ListPlot[Table[{n, int[n]}, {n, 1, 20}], Frame -> True,
PlotRange -> All, PlotStyle -> {Red, PointSize[Large]},
FrameLabel -> {"n", "int[n]"}] int is $1.92\cdot 10^{-10}$, and int - $1.55\cdot 10^{-45}$. The value n = 1000 gives a numerical zero.

Those values are the same if obtained with Integrate performed with PrincipalValue -> True - see Marius's comment; in general

Normal @ Integrate[-(2 u)^n E^(-2 n u) 1/(1 - 2 u), {u, 0, Infinity},
PrincipalValue -> True] with a condition Re[n] >= 0.

Explicitly listing the singularity at 1/2 gives an error-free result:

NIntegrate[-(2 u)^1000 E^(-2000 u) 1/(1 - 2 u), {u, 0, 1/2, Infinity},
MaxRecursion -> 20, WorkingPrecision -> 16,
Method -> "PrincipalValue"]
(*  6.705858148612409*10^-437  *)

It is stable under increasing WorkingPrecision, PrecisionGoal and MinRecursion. Update: It agrees with the following symbolic result:

int = Integrate[-(2 u)^1000 E^(-2000 u) 1/(1 - 2 u), u];
Block[{\$MaxExtraPrecision = 500},
N[Limit[int, u -> Infinity] - Limit[int, u -> 0], 16]
]
(*  6.705858148607688*10^-437  *)

The agreement between the numeric result above and the exact result improves as the WorkingPrecision increases. So this now seems to be the correct result. (Compare with the result below.)

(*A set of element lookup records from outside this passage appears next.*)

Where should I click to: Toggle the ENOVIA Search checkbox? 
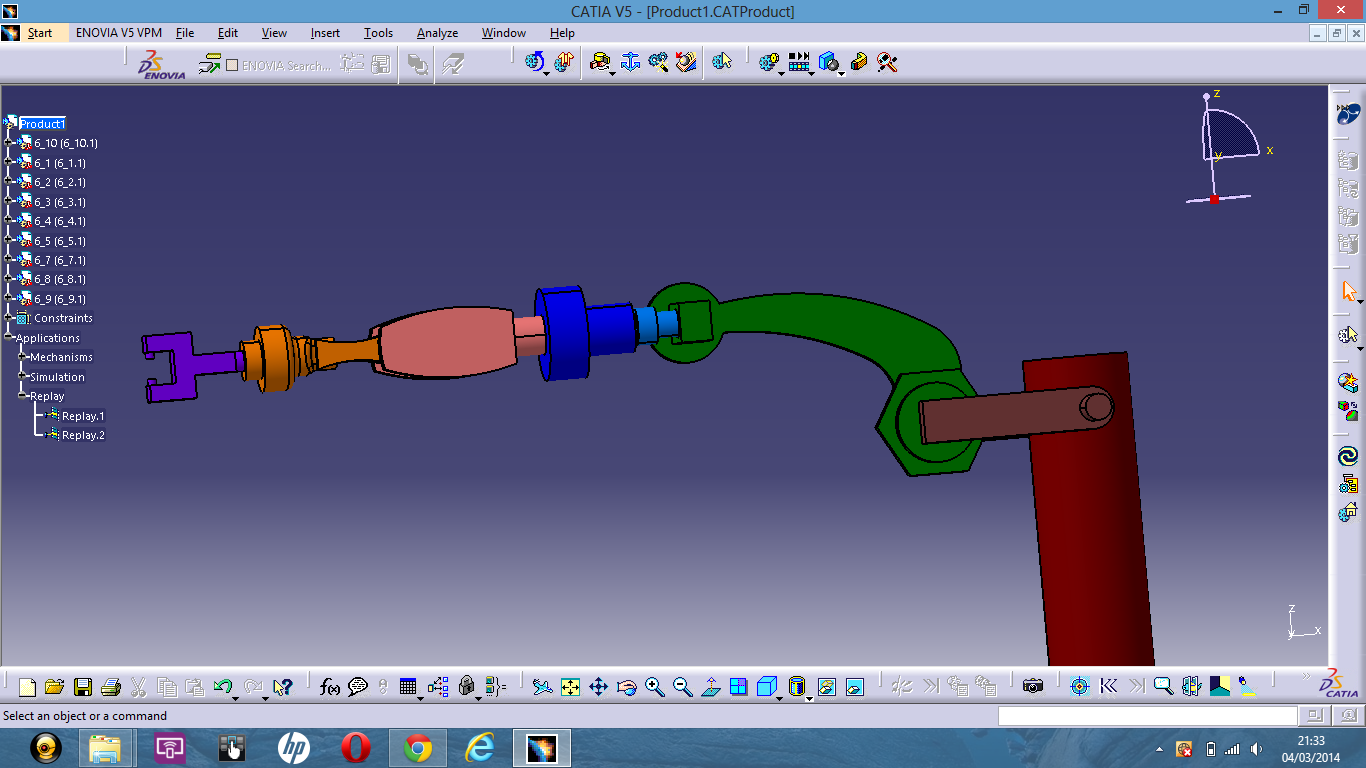pos(232,65)
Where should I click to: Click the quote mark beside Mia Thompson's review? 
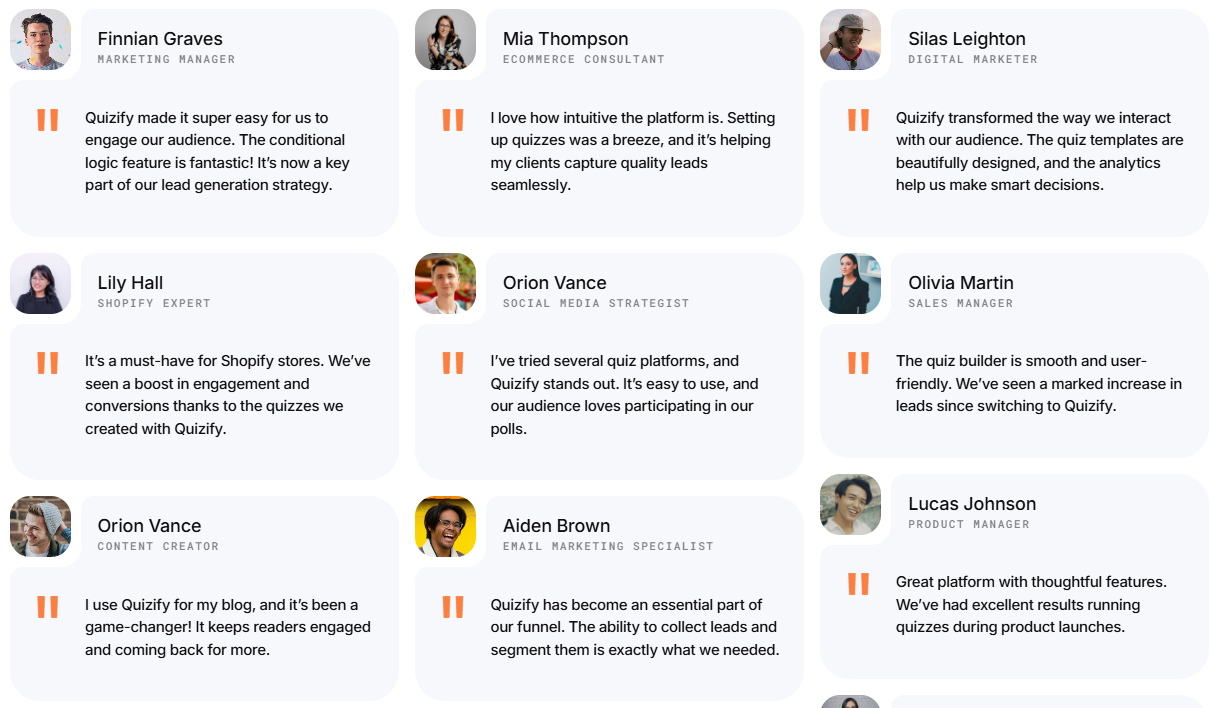[x=453, y=120]
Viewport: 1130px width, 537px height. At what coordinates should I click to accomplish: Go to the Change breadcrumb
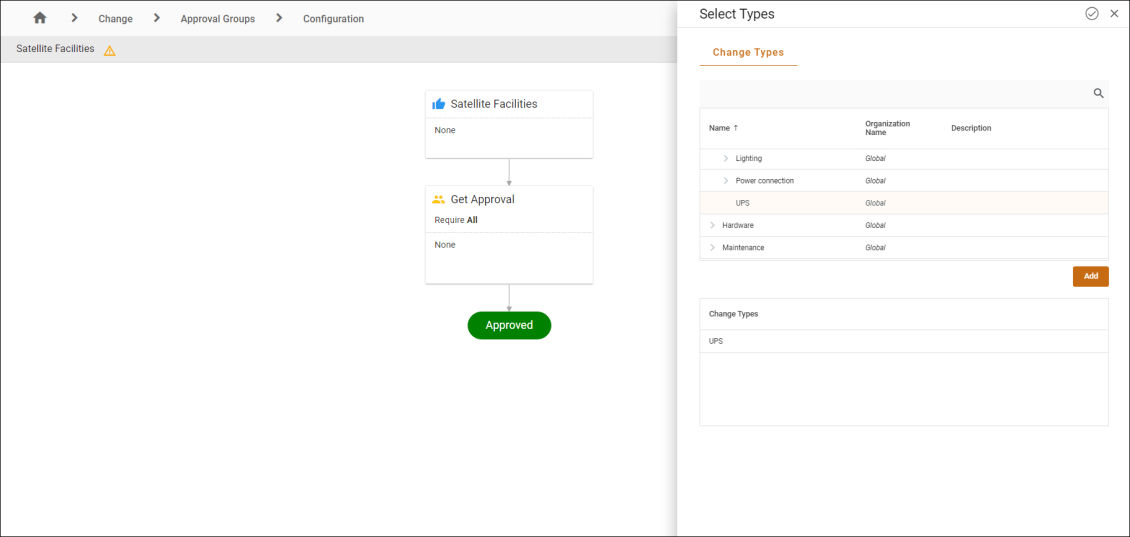(x=115, y=19)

Original: The symbolic result of Marius Ladegård Meyer is somewhat different from the answer above:

val = Integrate[-(2 u)^n E^(-2 n u) 1/(1 - 2 u), {u, 0, Infinity},
PrincipalValue -> True];
N[Limit[val, n -> 1000], 8]
(* 1.26877823*10^-438 + 0.*10^-447 I  *)

Apparently this symbolic result is erroneous.